== DATA UNDER STUDY ==
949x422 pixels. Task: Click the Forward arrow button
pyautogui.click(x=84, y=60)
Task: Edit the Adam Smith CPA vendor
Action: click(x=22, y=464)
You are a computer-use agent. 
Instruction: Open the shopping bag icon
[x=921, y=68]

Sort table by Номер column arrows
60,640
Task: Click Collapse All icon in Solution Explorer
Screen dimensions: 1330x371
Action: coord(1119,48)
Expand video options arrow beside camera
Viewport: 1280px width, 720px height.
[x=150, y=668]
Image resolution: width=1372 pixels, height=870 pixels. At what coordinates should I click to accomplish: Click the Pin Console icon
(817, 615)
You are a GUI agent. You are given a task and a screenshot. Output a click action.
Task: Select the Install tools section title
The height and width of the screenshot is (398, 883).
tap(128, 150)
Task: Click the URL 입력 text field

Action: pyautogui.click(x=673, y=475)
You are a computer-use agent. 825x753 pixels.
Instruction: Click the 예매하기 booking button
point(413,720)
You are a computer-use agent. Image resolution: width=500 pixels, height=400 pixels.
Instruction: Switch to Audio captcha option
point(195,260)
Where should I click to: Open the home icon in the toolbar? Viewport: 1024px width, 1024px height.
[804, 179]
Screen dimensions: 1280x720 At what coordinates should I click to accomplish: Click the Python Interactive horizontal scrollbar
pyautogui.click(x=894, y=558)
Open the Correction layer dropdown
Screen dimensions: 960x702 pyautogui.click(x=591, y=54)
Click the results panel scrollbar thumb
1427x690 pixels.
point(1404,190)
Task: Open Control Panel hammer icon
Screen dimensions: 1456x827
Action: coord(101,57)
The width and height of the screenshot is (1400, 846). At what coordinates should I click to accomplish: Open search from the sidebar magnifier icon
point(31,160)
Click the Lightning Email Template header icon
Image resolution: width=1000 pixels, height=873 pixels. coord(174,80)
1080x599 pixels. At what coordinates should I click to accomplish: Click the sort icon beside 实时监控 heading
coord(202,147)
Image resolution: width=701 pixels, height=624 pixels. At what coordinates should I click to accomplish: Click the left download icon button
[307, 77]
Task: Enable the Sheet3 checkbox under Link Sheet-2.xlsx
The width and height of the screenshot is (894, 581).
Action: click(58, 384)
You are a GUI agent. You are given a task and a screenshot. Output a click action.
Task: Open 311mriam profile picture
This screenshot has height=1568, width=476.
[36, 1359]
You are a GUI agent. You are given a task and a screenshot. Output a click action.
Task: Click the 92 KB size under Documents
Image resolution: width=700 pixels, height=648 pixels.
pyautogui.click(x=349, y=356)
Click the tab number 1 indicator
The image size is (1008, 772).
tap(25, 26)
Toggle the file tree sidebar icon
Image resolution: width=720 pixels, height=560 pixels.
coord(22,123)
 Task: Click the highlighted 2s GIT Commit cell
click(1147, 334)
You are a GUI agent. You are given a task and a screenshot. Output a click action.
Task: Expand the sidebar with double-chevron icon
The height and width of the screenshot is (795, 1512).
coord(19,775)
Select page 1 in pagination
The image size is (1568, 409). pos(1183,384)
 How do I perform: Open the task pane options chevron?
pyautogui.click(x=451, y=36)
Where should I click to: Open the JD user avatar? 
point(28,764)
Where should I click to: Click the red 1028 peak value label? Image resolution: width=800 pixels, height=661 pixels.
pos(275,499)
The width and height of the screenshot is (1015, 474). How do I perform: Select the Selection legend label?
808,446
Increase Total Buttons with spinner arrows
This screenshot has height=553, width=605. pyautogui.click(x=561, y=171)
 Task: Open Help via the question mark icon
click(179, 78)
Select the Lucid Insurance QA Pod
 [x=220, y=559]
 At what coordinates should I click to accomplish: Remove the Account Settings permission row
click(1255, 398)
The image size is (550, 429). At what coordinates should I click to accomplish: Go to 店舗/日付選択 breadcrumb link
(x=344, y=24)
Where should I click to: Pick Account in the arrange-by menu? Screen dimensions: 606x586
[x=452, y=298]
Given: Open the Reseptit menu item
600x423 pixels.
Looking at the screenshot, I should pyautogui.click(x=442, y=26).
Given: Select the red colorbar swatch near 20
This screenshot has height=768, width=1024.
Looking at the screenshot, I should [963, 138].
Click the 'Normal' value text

== TASK TO CARRY OUT ==
In full and word for word, output the entries.

== RESPONSE ==
949x422 pixels. Task: Click the Forward arrow button
pyautogui.click(x=84, y=60)
Task: Edit the Adam Smith CPA vendor
Action: click(x=22, y=464)
You are a computer-use agent. 
Instruction: Open the shopping bag icon
[x=921, y=68]

Sort table by Номер column arrows
60,640
Task: Click Collapse All icon in Solution Explorer
Screen dimensions: 1330x371
Action: coord(1119,48)
Expand video options arrow beside camera
Viewport: 1280px width, 720px height.
[x=150, y=668]
Image resolution: width=1372 pixels, height=870 pixels. At what coordinates should I click to accomplish: Click the Pin Console icon
(817, 615)
You are a GUI agent. You are given a task and a screenshot. Output a click action.
Task: Select the Install tools section title
The height and width of the screenshot is (398, 883).
tap(128, 150)
Task: Click the URL 입력 text field

Action: pyautogui.click(x=673, y=475)
You are a computer-use agent. 825x753 pixels.
Instruction: Click the 예매하기 booking button
point(413,720)
You are a computer-use agent. Image resolution: width=500 pixels, height=400 pixels.
Instruction: Switch to Audio captcha option
point(195,260)
Where should I click to: Open the home icon in the toolbar? Viewport: 1024px width, 1024px height.
[804, 179]
Screen dimensions: 1280x720 At what coordinates should I click to accomplish: Click the Python Interactive horizontal scrollbar
pyautogui.click(x=894, y=558)
Open the Correction layer dropdown
Screen dimensions: 960x702 pyautogui.click(x=591, y=54)
Click the results panel scrollbar thumb
1427x690 pixels.
point(1404,190)
Task: Open Control Panel hammer icon
Screen dimensions: 1456x827
Action: coord(101,57)
The width and height of the screenshot is (1400, 846). At what coordinates should I click to accomplish: Open search from the sidebar magnifier icon
point(31,160)
Click the Lightning Email Template header icon
Image resolution: width=1000 pixels, height=873 pixels. coord(174,80)
1080x599 pixels. At what coordinates should I click to accomplish: Click the sort icon beside 实时监控 heading
coord(202,147)
Image resolution: width=701 pixels, height=624 pixels. At what coordinates should I click to accomplish: Click the left download icon button
[307, 77]
Task: Enable the Sheet3 checkbox under Link Sheet-2.xlsx
The width and height of the screenshot is (894, 581).
Action: click(58, 384)
You are a GUI agent. You are given a task and a screenshot. Output a click action.
Task: Open 311mriam profile picture
This screenshot has height=1568, width=476.
[36, 1359]
You are a GUI agent. You are given a task and a screenshot. Output a click action.
Task: Click the 92 KB size under Documents
Image resolution: width=700 pixels, height=648 pixels.
pyautogui.click(x=349, y=356)
Click the tab number 1 indicator
The image size is (1008, 772).
tap(25, 26)
Toggle the file tree sidebar icon
Image resolution: width=720 pixels, height=560 pixels.
coord(22,123)
 Task: Click the highlighted 2s GIT Commit cell
click(1147, 334)
You are a GUI agent. You are given a task and a screenshot. Output a click action.
Task: Expand the sidebar with double-chevron icon
The height and width of the screenshot is (795, 1512).
coord(19,775)
Select page 1 in pagination
The image size is (1568, 409). pos(1183,384)
 How do I perform: Open the task pane options chevron?
pyautogui.click(x=451, y=36)
Where should I click to: Open the JD user avatar? 
point(28,764)
Where should I click to: Click the red 1028 peak value label? Image resolution: width=800 pixels, height=661 pixels.
pos(275,499)
The width and height of the screenshot is (1015, 474). How do I perform: Select the Selection legend label?
808,446
Increase Total Buttons with spinner arrows
This screenshot has height=553, width=605. pyautogui.click(x=561, y=171)
 Task: Open Help via the question mark icon
click(179, 78)
Select the Lucid Insurance QA Pod
 [x=220, y=559]
 At what coordinates should I click to accomplish: Remove the Account Settings permission row
click(1255, 398)
The image size is (550, 429). At what coordinates should I click to accomplish: Go to 店舗/日付選択 breadcrumb link
(x=344, y=24)
Where should I click to: Pick Account in the arrange-by menu? Screen dimensions: 606x586
[x=452, y=298]
Given: Open the Reseptit menu item
600x423 pixels.
Looking at the screenshot, I should pyautogui.click(x=442, y=26).
Given: Select the red colorbar swatch near 20
This screenshot has height=768, width=1024.
Looking at the screenshot, I should [963, 138].
Click the 'Normal' value text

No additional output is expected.